(Stored records)
------------------------------
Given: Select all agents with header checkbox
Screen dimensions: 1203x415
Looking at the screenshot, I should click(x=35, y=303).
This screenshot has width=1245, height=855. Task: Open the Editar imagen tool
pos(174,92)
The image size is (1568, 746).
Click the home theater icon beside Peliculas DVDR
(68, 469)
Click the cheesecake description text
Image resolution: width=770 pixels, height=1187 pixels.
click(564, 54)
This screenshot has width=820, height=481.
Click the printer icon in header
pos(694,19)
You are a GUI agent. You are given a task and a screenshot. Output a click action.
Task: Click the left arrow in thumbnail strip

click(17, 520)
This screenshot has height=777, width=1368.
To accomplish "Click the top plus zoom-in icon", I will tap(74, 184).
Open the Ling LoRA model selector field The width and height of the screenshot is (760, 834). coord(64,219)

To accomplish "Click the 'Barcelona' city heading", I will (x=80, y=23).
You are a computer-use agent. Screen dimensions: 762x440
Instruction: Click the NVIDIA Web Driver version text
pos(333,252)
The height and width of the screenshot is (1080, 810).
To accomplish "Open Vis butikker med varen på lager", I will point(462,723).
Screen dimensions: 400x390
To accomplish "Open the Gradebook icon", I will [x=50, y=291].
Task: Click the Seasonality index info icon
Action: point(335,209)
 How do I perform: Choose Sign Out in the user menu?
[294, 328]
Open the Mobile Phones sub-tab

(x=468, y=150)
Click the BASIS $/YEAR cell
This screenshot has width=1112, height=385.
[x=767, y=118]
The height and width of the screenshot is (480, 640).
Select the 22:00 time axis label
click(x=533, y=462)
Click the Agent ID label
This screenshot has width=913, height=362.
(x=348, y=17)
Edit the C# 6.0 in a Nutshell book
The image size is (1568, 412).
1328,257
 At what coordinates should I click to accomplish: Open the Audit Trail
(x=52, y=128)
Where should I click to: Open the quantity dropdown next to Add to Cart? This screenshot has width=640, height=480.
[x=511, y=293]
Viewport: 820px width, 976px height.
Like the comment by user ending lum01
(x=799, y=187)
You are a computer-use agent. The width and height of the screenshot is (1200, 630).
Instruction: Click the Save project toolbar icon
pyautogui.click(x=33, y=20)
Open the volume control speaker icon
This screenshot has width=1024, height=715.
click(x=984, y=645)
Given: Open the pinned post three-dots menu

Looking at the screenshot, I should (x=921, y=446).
------------------------------
Retype every entry above, word for word.

Given: Select all agents with header checkbox
Screen dimensions: 1203x415
Looking at the screenshot, I should click(x=35, y=303).
This screenshot has width=1245, height=855. Task: Open the Editar imagen tool
pos(174,92)
The image size is (1568, 746).
Click the home theater icon beside Peliculas DVDR
(68, 469)
Click the cheesecake description text
Image resolution: width=770 pixels, height=1187 pixels.
click(564, 54)
This screenshot has width=820, height=481.
Click the printer icon in header
pos(694,19)
You are a GUI agent. You are given a task and a screenshot. Output a click action.
Task: Click the left arrow in thumbnail strip

click(17, 520)
This screenshot has height=777, width=1368.
To accomplish "Click the top plus zoom-in icon", I will tap(74, 184).
Open the Ling LoRA model selector field The width and height of the screenshot is (760, 834). coord(64,219)

To accomplish "Click the 'Barcelona' city heading", I will (x=80, y=23).
You are a computer-use agent. Screen dimensions: 762x440
Instruction: Click the NVIDIA Web Driver version text
pos(333,252)
The height and width of the screenshot is (1080, 810).
To accomplish "Open Vis butikker med varen på lager", I will point(462,723).
Screen dimensions: 400x390
To accomplish "Open the Gradebook icon", I will [x=50, y=291].
Task: Click the Seasonality index info icon
Action: point(335,209)
 How do I perform: Choose Sign Out in the user menu?
[294, 328]
Open the Mobile Phones sub-tab

(x=468, y=150)
Click the BASIS $/YEAR cell
This screenshot has width=1112, height=385.
[x=767, y=118]
The height and width of the screenshot is (480, 640).
Select the 22:00 time axis label
click(x=533, y=462)
Click the Agent ID label
This screenshot has width=913, height=362.
(x=348, y=17)
Edit the C# 6.0 in a Nutshell book
The image size is (1568, 412).
1328,257
 At what coordinates should I click to accomplish: Open the Audit Trail
(x=52, y=128)
Where should I click to: Open the quantity dropdown next to Add to Cart? This screenshot has width=640, height=480.
[x=511, y=293]
Viewport: 820px width, 976px height.
Like the comment by user ending lum01
(x=799, y=187)
You are a computer-use agent. The width and height of the screenshot is (1200, 630).
Instruction: Click the Save project toolbar icon
pyautogui.click(x=33, y=20)
Open the volume control speaker icon
This screenshot has width=1024, height=715.
click(x=984, y=645)
Given: Open the pinned post three-dots menu

Looking at the screenshot, I should (x=921, y=446).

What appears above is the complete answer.